■ **Requirement**:
Determine how many lines below hold the string "computer". Reply with the number alone.

■ **Dataset**:

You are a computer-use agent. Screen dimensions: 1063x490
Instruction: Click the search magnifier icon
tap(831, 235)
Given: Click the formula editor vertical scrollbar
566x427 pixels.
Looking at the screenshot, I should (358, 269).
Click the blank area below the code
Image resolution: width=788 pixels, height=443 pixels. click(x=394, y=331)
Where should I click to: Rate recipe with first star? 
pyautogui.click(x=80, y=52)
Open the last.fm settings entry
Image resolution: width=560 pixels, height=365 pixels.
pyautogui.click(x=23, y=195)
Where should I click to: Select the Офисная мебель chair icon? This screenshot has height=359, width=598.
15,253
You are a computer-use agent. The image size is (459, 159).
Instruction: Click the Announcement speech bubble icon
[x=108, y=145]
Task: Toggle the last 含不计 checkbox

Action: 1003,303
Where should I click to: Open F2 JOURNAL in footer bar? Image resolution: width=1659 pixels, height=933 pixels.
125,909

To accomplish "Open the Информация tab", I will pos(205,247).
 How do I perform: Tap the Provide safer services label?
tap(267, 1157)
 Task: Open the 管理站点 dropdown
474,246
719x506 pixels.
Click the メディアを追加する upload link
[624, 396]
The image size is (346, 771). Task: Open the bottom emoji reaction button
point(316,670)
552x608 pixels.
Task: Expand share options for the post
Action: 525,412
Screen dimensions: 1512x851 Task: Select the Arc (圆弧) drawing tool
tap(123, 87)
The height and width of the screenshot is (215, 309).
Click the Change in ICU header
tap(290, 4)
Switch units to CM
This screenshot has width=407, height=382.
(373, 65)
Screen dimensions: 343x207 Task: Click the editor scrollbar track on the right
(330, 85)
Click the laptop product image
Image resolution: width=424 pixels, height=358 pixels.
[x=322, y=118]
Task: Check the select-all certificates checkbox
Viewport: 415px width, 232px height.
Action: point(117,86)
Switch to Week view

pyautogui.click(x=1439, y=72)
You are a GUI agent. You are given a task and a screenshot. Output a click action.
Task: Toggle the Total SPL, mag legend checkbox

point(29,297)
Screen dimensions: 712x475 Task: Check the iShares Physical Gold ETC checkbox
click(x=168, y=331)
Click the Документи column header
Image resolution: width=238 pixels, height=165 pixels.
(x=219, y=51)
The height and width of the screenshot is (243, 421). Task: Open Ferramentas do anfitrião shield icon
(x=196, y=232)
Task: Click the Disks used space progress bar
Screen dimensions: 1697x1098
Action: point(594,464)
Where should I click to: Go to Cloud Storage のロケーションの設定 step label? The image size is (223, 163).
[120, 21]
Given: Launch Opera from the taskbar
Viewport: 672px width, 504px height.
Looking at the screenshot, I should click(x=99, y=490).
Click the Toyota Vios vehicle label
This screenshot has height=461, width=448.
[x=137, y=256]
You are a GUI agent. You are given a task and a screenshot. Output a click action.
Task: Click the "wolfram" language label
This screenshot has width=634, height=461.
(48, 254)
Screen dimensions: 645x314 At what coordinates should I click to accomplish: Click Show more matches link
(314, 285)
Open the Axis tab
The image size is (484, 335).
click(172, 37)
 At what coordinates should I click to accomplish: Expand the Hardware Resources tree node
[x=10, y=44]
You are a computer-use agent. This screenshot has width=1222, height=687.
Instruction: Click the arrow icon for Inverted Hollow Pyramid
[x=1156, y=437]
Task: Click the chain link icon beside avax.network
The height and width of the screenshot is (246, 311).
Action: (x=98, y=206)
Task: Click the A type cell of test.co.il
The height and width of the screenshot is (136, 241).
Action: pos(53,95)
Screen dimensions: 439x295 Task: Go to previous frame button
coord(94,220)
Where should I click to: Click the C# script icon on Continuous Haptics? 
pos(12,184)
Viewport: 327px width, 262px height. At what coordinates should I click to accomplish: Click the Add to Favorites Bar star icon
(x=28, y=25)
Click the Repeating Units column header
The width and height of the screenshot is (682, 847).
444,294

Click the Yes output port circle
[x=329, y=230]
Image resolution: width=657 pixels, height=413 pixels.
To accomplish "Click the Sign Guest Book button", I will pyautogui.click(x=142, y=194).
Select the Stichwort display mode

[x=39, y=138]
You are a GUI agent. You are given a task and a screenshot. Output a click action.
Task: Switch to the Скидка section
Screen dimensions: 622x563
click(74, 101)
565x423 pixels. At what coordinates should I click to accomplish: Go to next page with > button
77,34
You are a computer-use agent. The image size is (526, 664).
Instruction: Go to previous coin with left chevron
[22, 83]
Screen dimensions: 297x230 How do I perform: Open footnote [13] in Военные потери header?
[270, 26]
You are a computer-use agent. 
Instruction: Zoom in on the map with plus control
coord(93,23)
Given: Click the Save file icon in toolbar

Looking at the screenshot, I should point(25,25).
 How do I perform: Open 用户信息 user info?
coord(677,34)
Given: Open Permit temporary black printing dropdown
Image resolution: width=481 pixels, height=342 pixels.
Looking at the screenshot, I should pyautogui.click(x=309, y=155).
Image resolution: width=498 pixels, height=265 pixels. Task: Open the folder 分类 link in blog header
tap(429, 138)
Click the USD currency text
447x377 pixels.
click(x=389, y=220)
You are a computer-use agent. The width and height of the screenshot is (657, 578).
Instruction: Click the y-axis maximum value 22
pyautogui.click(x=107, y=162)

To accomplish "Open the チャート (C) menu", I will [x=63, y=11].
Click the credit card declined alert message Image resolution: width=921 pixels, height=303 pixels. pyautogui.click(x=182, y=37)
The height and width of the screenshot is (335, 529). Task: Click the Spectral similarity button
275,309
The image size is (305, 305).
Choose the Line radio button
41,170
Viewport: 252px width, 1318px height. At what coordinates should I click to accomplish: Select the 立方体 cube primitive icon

■ **The answer**:
6